### DOCUMENT PASSAGE
All models in this list contain `train.py` files that show the training scripts used to generate them. Additionally, all training scripts used are stored in the [training_scripts](training_scripts) directory.
These trained models have Hosted Inference API widgets that you can use to experiment with the models on their Hugging Face model pages. Additionally, Hugging Face provides each model with a free API (`Deploy` > `Inference API` on the model page).

These models are further elaborated on in my [thesis](https://raw.githubusercontent.com/tomaarsen/SpanMarkerNER/main/thesis.pdf).

### FewNERD
* [`tomaarsen/span-marker-bert-base-fewnerd-fine-super`](https://huggingface.co/tomaarsen/span-marker-bert-base-fewnerd-fine-super) is a model that I have trained in 2 hours on the finegrained, supervised [Few-NERD dataset](https://huggingface.co/datasets/DFKI-SLT/few-nerd). It reached a 70.53 Test F1, competitive in the all-time [Few-NERD leaderboard](https://paperswithcode.com/sota/named-entity-recognition-on-few-nerd-sup) using `bert-base`. My training script resembles the one that you can see above.

* [`tomaarsen/span-marker-roberta-large-fewnerd-fine-super`](https://huggingface.co/tomaarsen/span-marker-roberta-large-fewnerd-fine-super) was trained in 6 hours on the finegrained, supervised [Few-NERD dataset](https://huggingface.co/datasets/DFKI-SLT/few-nerd) using `roberta-large`. It reached a 71.03 Test F1, reaching a new state of the art in the all-time [Few-NERD leaderboard](https://paperswithcode.com/sota/named-entity-recognition-on-few-nerd-sup).
* [`tomaarsen/span-marker-xlm-roberta-base-fewnerd-fine-super`](https://huggingface.co/tomaarsen/span-marker-xlm-roberta-base-fewnerd-fine-super) is a multilingual model that I have trained in 1.5 hours on the finegrained, supervised [Few-NERD dataset](https://huggingface.co/datasets/DFKI-SLT/few-nerd). It reached a 68.6 Test F1 on English, and works well on other languages like Spanish, French, German, Russian, Dutch, Polish, Icelandic, Greek and many more.

### OntoNotes v5.0
* [`tomaarsen/span-marker-roberta-large-ontonotes5`](https://huggingface.co/tomaarsen/span-marker-roberta-large-ontonotes5) was trained in 3 hours on the OntoNotes v5.0 dataset, reaching a performance of 91.54 F1. For reference, the current strongest spaCy model (`en_core_web_trf`) reaches 89.8 F1. This SpanMarker model uses a `roberta-large` encoder under the hood.

### EXERCISE GOAL
Write the next part of the SpanMarker model list above, starting right after its last sentence.

### DATA LINES
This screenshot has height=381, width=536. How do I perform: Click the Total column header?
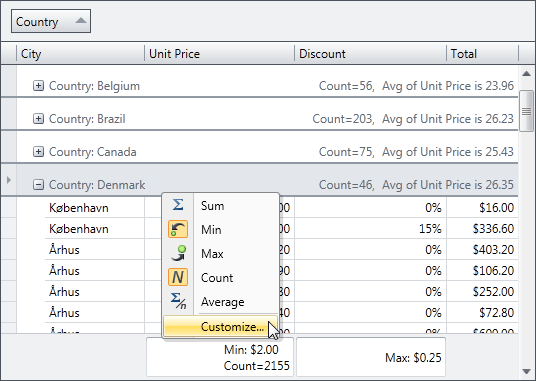point(482,54)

### WRITTEN RESPONSE
### CoNLL03
* [`tomaarsen/span-marker-xlm-roberta-large-conll03`](https://huggingface.co/tomaarsen/span-marker-xlm-roberta-large-conll03) is a SpanMarker model using `xlm-roberta-large` that was trained in 45 minutes. It reaches a state of the art 93.1 F1 on CoNLL03 without using document-level context. For reference, the current strongest spaCy model (`en_core_web_trf`) reaches 91.6.
* [`tomaarsen/span-marker-xlm-roberta-large-conll03-doc-context`](https://huggingface.co/tomaarsen/span-marker-xlm-roberta-large-conll03-doc-context) is another SpanMarker model using the `xlm-roberta-large` encoder. It uses [document-level context](https://tomaarsen.github.io/SpanMarkerNER/notebooks/document_level_context.html) to reach a state of the art 94.4 F1. For the best performance, inference should be performed using document-level context ([docs](https://tomaarsen.github.io/SpanMarkerNER/notebooks/document_level_context.html#Inference)). This model was trained in 1 hour.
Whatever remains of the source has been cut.